Professor, Department Chair of Community, Environment and Policy, Director of ESRAC
Community, Environment & Policy Department
Kelly Reynolds, PhD is Professor and Chair of the Department of Community, Environment and Policy; Director of the Environment, Exposure Science and Risk Assessment Center (ESRAC) at the University of Arizona.
Since 1990, Dr. Reynolds has worked as a researcher and public health educator in environmental science, specializing in water quality, food safety, and disease transmission. Her extensive experience in those research areas includes her role as a Principal Investigator of numerous projects and the publication of hundreds of journal articles, book chapters, and professional reports.
Dr. Reynolds is working on several projects, including one in which she joins UA engineers to apply lasers to detect human viruses in drinking water. This type of technology would not only expedite the process of discovering water-borne viruses, but it could detect viruses that were previously undetectable. Between 1971 and 2000 in the United States, water-borne pathogens resulted in nearly 600,000 cases of illness. Dr. Reynolds suspects that millions of cases were undocumented because people who were affected suffered relatively minor symptoms.
She is also the Principal Investigator of two other projects, which look for contaminants in the water supply and in the home. In the water study, Dr. Reynolds aims to assess the risk of tap water by analyzing the types of disease-causing organisms captured in the filters of water vending machines. In the home hygiene study, Dr. Reynolds is monitoring the Methicillin-resistant Staphylococcus aureus (MRSA) in the home by identifying the bacteria's survival in soft surfaces, including carpets and towels. The MRSA bacteria could cause severe skin infections and result in hospitalizations, or rarely death.
Dr. Reynolds hopes that her research yields information that people will use in order to reduce their risk of illness. "From a scientist's point of view, we can continue to develop and improve methods to identify hazards," she said. But that information only goes so far if the public doesn't actively participate in reducing their exposure.
Dr. Reynolds received her doctorate degree from the University of Arizona in agriculture and life sciences in the Department of Soil, Water and Environmental Science, and a master's degree from the University of South Florida in the Department of Environmental and Occupational Health. She has previously worked as a research technician, research fellow and an assistant research scientist at the UA since 1987.
1995, PhD, Agriculture and Life Sciences, University of Arizona
1992, MS, Public Health, University of South Florida
1989, BS, Microbiology, University of Arizona
Yoon, J.Y., S. Chung, K.A. Reynolds. 2020. Single virus copy level detection of norovirus on paper microfluidic chip with smartphone-based fluorescence microscope.
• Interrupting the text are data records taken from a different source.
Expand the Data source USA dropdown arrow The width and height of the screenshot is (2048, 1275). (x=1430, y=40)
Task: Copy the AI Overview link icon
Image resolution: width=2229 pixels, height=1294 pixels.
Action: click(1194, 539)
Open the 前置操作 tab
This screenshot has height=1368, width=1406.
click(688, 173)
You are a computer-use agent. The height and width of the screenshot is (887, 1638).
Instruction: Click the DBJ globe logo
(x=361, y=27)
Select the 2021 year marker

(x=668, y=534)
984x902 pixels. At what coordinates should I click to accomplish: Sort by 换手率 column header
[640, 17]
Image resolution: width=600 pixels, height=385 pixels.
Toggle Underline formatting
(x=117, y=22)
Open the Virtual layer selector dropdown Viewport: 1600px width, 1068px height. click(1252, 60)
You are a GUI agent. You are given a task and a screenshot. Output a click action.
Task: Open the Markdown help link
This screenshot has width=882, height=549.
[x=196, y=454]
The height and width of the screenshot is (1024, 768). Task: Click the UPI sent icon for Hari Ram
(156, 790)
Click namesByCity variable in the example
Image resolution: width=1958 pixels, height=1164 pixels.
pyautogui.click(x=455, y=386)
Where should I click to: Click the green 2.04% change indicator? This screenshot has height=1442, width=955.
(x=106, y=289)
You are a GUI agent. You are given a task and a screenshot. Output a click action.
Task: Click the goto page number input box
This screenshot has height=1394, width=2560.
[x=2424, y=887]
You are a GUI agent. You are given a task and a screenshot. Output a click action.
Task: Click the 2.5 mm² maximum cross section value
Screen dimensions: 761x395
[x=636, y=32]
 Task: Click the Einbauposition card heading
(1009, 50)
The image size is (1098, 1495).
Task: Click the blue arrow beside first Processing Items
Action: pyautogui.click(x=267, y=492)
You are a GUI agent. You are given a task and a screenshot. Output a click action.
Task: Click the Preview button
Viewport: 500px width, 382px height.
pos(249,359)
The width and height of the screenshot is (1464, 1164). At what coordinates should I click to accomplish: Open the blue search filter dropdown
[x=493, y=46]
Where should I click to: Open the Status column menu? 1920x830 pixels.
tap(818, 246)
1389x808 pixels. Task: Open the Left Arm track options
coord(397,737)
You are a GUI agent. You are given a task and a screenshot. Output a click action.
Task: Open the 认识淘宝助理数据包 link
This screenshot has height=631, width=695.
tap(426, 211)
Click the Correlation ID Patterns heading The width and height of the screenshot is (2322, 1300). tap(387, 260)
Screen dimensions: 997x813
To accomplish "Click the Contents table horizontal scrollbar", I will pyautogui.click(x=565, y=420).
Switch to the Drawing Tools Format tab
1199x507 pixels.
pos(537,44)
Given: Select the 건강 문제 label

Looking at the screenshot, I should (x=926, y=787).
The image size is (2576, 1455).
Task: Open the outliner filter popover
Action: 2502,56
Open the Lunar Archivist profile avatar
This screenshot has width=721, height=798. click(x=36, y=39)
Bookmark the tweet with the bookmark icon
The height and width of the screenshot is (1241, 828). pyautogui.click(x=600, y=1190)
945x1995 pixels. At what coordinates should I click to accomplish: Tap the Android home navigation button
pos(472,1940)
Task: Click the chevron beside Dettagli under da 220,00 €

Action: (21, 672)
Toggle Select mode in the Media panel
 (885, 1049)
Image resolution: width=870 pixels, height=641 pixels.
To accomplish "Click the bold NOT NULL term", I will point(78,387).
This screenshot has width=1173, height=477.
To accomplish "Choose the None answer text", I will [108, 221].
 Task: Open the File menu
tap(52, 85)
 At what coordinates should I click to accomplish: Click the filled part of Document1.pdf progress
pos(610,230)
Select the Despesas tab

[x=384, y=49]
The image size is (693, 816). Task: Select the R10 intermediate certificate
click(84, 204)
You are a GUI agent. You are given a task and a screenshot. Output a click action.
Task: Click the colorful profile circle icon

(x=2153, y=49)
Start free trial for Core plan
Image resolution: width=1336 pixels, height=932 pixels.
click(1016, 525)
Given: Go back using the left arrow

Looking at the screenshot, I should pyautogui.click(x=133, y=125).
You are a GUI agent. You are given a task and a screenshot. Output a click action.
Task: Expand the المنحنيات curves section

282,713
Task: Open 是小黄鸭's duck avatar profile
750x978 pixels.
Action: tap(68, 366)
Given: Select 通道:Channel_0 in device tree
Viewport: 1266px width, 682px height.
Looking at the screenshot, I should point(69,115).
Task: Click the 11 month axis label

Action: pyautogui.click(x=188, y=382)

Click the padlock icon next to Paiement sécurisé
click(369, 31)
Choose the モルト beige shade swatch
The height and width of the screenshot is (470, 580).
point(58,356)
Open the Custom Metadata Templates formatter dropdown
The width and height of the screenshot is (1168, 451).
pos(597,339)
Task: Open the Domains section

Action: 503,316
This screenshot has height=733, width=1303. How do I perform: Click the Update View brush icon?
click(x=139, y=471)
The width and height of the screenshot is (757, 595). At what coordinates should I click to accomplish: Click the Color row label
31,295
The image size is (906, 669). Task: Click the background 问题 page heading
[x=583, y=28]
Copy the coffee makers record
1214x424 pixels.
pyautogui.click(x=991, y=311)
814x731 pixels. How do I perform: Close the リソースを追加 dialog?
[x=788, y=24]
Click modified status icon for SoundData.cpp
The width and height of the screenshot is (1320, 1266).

Nature Protocols.
Wilson, A.M., M.F. King, M. Weir, J.D. Sexton, R. Canales, G. Kostov, T. Julian, C. Noakes, K.A. Reynolds. 2020. Evaluating a transfer gradient assumption in a fomite-mediated microbial transmission model using an experimental and Bayesian approach. Journal of the Royal Society Interface.
Reynolds, K.A., J.D. Sexton, F. Garavito, B. Anderson, J.M. Ivaska. 2020. Impact of a whole-room hypochlorous acid atomizing disinfection system on healthcare surface contamination, pathogen transfer, and labor efficiency. American Journal of Infection Control.
Abdel Shakour, M.A., R.A. Abdel Salam, G.M. Hadad, D.T.A. Youssef, K.A. Reynolds. 2020. Monitoring of cyanobacterial toxins in the Suez Canal region's freshwater, Egypt. Analytical Chemistry Letters.
Verhougstraete, M.P., K. Pogreba-Brown, R. Canales, K.A. Reynolds, C. Condé Lamparelli, M. Inês Zanoli Sato, J.N.S. Eisenberg. 2020. A local beach Quantitative Microbial Risk Assessment in Sao Paulo, Brazil and comparison to non-local recreational water quality guidelines. Water Research.
Malika, N., G. Barbagelatta, M. Penny, K. Reynolds, R. Sinclair. 2020. Impact of housing and infrastructure on handwashing in Peru. International Health.
Contreras, R.D., A. M. Wilson, F. Garavito, J.D. Sexton, K.A. Reynolds, R.C. Canales. 2020. Assessing virus infection probability in an office setting using stochastic simulation. Journal of Occupational & Environmental Hygiene. 17(1):30-37. https://doi.org/10.1080/15459624.2019.1691219
Dr. Reynolds has worked as a researcher and public health educator in environmental science, specializing in water quality, food safety and disease transmission. Her extensive experience in those research areas includes her role as a Principal Investigator of numerous projects and the publication of hundreds of journal articles, book chapters and professional reports.